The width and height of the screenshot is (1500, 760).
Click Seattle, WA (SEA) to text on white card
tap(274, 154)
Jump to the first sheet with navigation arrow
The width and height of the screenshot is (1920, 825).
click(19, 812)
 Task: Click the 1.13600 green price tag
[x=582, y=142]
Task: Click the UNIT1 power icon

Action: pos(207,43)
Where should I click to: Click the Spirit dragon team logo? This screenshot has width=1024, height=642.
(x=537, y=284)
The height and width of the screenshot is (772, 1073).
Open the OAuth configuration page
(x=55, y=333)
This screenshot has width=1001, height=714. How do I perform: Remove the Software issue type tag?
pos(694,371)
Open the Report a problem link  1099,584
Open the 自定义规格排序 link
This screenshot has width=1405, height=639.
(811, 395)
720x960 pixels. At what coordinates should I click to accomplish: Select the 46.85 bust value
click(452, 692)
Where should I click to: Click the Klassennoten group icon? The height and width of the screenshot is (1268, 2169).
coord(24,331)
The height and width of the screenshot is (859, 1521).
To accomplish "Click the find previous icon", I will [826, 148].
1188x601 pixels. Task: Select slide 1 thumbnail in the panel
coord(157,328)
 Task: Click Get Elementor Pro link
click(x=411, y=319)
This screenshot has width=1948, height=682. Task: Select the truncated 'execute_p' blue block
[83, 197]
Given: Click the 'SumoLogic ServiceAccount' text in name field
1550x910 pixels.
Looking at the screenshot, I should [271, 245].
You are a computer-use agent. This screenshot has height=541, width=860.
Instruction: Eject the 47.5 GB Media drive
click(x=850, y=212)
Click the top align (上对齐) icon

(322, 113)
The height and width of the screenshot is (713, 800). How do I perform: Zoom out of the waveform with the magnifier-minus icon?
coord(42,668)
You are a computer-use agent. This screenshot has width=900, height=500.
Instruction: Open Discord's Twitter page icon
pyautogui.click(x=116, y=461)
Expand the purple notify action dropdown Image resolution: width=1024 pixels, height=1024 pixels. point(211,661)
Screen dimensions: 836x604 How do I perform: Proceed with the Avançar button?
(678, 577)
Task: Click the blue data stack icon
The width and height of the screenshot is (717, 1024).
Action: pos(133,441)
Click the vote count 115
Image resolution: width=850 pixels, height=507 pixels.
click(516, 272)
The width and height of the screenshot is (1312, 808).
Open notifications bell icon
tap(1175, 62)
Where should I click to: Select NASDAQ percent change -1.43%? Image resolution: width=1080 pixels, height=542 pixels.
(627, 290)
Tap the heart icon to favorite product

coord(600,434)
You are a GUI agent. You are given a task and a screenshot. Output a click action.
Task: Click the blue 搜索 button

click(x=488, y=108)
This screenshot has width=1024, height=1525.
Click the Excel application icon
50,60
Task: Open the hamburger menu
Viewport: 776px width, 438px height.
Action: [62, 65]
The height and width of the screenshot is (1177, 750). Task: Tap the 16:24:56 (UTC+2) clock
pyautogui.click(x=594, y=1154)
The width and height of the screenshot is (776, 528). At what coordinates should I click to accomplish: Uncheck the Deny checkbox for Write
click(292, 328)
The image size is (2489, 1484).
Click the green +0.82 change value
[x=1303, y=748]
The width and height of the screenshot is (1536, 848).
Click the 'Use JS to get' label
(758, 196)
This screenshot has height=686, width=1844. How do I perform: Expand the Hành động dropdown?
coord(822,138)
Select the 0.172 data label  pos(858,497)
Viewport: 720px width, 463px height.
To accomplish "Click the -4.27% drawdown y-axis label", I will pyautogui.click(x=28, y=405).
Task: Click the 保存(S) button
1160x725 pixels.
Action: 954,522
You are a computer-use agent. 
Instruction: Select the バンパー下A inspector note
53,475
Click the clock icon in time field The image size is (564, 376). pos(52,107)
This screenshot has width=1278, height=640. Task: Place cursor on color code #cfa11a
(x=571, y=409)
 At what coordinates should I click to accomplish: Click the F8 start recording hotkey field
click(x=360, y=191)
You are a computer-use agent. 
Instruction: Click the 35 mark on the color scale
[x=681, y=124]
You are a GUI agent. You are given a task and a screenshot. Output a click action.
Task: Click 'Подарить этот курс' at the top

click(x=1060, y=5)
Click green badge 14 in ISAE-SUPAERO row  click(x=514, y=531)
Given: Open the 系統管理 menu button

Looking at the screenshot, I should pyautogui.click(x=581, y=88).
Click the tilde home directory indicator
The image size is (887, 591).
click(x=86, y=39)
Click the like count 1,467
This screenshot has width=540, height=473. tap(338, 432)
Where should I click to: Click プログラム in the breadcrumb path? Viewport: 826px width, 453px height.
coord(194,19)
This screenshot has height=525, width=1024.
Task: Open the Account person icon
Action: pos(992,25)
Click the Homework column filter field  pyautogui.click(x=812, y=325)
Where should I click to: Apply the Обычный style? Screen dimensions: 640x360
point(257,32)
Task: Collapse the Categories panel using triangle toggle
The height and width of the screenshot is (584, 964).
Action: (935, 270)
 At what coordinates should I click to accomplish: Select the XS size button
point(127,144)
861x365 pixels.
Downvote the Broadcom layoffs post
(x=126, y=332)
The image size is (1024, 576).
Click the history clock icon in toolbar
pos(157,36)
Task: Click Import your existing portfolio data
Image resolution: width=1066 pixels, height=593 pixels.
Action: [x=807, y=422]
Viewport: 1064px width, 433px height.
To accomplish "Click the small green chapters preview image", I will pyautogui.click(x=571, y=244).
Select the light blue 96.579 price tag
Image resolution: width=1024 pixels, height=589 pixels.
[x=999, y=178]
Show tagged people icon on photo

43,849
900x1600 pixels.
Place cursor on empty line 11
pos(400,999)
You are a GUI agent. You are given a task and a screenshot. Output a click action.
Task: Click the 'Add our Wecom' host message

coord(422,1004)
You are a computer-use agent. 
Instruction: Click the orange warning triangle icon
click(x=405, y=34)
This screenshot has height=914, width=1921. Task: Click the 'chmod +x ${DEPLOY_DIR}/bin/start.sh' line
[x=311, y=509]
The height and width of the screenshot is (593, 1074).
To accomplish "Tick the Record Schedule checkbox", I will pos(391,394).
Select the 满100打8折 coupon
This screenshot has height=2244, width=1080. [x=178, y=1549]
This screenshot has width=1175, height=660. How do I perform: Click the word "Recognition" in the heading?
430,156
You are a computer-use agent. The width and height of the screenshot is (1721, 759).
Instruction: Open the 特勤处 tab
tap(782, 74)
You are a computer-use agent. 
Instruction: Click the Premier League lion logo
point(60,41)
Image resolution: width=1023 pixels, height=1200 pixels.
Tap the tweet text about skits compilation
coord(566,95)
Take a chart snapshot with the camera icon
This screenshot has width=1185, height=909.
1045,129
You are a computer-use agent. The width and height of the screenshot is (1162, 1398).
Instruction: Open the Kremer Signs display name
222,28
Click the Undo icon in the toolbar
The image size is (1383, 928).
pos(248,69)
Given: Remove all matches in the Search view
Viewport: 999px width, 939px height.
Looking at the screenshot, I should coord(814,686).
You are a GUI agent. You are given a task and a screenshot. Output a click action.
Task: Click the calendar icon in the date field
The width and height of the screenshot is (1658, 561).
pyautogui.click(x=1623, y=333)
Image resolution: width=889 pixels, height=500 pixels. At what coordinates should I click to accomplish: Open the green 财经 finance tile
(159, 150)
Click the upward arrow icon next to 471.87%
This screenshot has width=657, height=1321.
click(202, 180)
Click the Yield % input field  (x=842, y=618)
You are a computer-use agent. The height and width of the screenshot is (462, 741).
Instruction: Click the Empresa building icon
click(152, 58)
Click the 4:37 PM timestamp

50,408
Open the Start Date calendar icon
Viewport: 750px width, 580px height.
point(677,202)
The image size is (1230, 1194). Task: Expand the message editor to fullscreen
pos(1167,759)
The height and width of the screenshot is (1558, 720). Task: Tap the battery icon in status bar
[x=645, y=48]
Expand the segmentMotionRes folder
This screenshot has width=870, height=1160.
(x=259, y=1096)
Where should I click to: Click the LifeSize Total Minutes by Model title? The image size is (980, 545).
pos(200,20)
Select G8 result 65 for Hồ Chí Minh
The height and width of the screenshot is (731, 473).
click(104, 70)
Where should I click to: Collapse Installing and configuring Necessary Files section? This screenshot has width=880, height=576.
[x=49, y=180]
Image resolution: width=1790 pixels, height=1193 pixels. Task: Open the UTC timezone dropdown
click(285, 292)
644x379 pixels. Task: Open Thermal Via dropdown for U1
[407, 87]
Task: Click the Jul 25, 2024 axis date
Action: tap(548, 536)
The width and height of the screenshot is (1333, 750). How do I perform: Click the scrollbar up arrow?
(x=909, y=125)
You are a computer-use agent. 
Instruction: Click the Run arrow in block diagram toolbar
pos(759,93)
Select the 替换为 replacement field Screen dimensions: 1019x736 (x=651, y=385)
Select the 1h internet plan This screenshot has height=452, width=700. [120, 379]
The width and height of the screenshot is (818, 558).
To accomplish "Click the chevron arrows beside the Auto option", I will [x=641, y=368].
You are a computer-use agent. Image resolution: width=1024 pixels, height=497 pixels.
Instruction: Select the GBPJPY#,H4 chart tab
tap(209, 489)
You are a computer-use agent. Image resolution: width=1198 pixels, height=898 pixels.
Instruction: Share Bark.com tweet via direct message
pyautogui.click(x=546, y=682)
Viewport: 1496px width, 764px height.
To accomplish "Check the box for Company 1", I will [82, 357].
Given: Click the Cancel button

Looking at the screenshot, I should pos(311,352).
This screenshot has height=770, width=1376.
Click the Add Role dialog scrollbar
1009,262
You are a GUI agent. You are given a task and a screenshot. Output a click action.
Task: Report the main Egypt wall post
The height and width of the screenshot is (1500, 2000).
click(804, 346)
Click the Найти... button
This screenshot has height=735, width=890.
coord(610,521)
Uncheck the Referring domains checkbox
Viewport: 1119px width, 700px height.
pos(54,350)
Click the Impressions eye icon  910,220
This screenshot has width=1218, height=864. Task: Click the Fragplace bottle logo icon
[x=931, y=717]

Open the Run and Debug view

* * * *

#### [Exercise brief]
Return every line of the material in which the word "calendar" is found.

#### [Answer area]
Task: Click the calendar icon in the date field
Open the Start Date calendar icon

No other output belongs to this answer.